Teheran sembra muoversi secondo una logica di deterrenza, ossia convincere Stati uniti e Israele che ogni nuova offensiva nella regione avrà un costo. Una strategia che nel Golfo Persico ha in parte funzionato. Il presidente iraniano Masoud Pezeshkian non lascia dubbi: «Non abbiamo abbandonato né il campo di battaglia né il tavolo dei negoziati». Ribadisce Pezeshkian in un post che «la priorità è la sicurezza nazionale e la pace del popolo», promettendo di difendere «i diritti della nazione con autorità» senza indietreggiare «di fronte ad alcuna minaccia».

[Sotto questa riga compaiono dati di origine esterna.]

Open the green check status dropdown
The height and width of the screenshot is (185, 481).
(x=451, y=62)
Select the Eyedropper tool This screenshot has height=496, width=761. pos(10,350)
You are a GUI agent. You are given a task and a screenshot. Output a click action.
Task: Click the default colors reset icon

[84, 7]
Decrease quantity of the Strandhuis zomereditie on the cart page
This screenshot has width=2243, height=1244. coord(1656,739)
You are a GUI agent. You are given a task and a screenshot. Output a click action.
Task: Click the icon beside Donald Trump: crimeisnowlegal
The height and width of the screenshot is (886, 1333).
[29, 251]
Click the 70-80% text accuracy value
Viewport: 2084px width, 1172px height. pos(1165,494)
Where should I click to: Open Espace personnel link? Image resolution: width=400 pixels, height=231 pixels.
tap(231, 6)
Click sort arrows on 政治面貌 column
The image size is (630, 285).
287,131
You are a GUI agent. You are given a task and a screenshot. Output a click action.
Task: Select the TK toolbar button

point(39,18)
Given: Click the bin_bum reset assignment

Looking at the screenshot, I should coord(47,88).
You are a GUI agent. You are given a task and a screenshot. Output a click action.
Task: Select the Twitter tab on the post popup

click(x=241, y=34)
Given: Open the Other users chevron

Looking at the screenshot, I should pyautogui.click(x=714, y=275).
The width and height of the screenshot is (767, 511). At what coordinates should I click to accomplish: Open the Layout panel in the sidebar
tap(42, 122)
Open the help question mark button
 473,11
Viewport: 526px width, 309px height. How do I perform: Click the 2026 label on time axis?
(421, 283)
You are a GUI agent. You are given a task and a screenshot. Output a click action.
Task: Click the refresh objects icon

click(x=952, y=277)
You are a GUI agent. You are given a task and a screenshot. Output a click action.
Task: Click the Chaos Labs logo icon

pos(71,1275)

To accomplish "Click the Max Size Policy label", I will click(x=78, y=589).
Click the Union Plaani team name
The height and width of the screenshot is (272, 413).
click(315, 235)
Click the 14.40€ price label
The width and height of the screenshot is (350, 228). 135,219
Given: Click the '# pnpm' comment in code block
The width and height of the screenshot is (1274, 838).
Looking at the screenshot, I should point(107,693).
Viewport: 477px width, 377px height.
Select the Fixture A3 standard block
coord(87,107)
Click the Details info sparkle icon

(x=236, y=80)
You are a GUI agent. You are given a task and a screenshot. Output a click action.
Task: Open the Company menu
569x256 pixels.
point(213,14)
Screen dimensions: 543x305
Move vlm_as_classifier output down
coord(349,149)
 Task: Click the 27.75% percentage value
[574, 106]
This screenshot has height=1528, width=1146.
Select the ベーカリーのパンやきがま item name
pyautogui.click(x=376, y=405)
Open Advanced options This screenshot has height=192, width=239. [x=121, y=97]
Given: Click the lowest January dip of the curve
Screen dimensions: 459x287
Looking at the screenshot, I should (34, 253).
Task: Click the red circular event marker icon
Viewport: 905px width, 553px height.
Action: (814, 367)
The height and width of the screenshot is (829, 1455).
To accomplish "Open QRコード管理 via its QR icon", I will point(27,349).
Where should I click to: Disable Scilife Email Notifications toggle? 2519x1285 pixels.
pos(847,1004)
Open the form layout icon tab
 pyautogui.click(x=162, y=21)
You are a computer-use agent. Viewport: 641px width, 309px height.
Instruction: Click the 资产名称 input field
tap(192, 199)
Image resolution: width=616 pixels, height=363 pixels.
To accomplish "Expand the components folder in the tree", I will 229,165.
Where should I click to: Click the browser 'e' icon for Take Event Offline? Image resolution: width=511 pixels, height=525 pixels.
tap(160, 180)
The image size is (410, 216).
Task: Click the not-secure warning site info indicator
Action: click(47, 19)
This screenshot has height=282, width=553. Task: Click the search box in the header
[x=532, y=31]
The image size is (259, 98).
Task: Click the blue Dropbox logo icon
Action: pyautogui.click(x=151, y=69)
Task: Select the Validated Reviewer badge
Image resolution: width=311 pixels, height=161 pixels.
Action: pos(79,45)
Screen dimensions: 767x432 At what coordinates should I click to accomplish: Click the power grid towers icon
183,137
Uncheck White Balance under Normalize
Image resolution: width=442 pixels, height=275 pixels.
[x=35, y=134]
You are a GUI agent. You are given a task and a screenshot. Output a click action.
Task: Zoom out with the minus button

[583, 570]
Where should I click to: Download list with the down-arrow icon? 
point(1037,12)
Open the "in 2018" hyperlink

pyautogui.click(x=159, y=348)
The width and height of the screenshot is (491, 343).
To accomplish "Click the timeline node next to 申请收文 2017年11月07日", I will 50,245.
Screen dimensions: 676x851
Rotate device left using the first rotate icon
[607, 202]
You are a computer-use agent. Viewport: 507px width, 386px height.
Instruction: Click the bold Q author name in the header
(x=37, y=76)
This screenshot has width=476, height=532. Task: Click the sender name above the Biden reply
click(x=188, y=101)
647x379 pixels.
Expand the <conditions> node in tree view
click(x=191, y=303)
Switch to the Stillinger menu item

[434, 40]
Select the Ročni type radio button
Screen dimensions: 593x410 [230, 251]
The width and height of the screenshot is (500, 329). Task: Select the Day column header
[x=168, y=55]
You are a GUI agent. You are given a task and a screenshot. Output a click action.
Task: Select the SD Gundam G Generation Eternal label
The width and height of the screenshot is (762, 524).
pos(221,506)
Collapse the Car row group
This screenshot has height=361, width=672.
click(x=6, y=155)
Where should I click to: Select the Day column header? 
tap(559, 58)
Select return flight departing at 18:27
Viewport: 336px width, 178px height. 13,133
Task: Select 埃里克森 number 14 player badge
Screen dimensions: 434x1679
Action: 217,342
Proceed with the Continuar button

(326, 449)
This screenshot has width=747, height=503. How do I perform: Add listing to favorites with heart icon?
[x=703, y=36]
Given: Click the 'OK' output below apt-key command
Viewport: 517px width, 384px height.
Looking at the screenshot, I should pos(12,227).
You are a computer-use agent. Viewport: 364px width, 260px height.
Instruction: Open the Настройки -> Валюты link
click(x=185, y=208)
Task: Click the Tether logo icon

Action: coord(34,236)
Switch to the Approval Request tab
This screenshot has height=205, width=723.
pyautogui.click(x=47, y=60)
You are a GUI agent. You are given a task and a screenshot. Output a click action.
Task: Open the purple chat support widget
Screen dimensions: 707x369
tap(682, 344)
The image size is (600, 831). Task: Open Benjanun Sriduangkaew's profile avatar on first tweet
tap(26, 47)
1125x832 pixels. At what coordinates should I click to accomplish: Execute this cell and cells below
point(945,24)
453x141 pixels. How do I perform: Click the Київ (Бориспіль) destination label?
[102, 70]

La logica israeliana di alzare la tensione con l’Iran è al tempo stesso militare e politica. Con le elezioni alle porte, il premier israeliano non può permettersi di mostrarsi debole: un’eventuale mancata risposta sarebbe stata giudicata un affronto intollerabile dagli ultras della sua coalizione di governo. La durezza dell’azione militare è, in questo senso, anche un calcolo elettorale.

NEL FRATTEMPO, gli Houthi yemeniti hanno rivendicato il primo lancio di missili contro Israele dopo la tregua, minacciando ulteriori attacchi contro interessi israeliani nel Mar Rosso. Così Teheran invia il messaggio agli americani che, in caso di necessità, ha la capacità di paralizzare il traffico navale chiudendo lo stretto di Bab al-Mandeb. La partita resta aperta, ma il margine si assottiglia. Trump continua a dire che l’accordo è vicino; Netanyahu continua ad agire come se non lo fosse. In mezzo, Hezbollah combatte, Beirut brucia, e Teheran calcola il prezzo di ogni mossa successiva.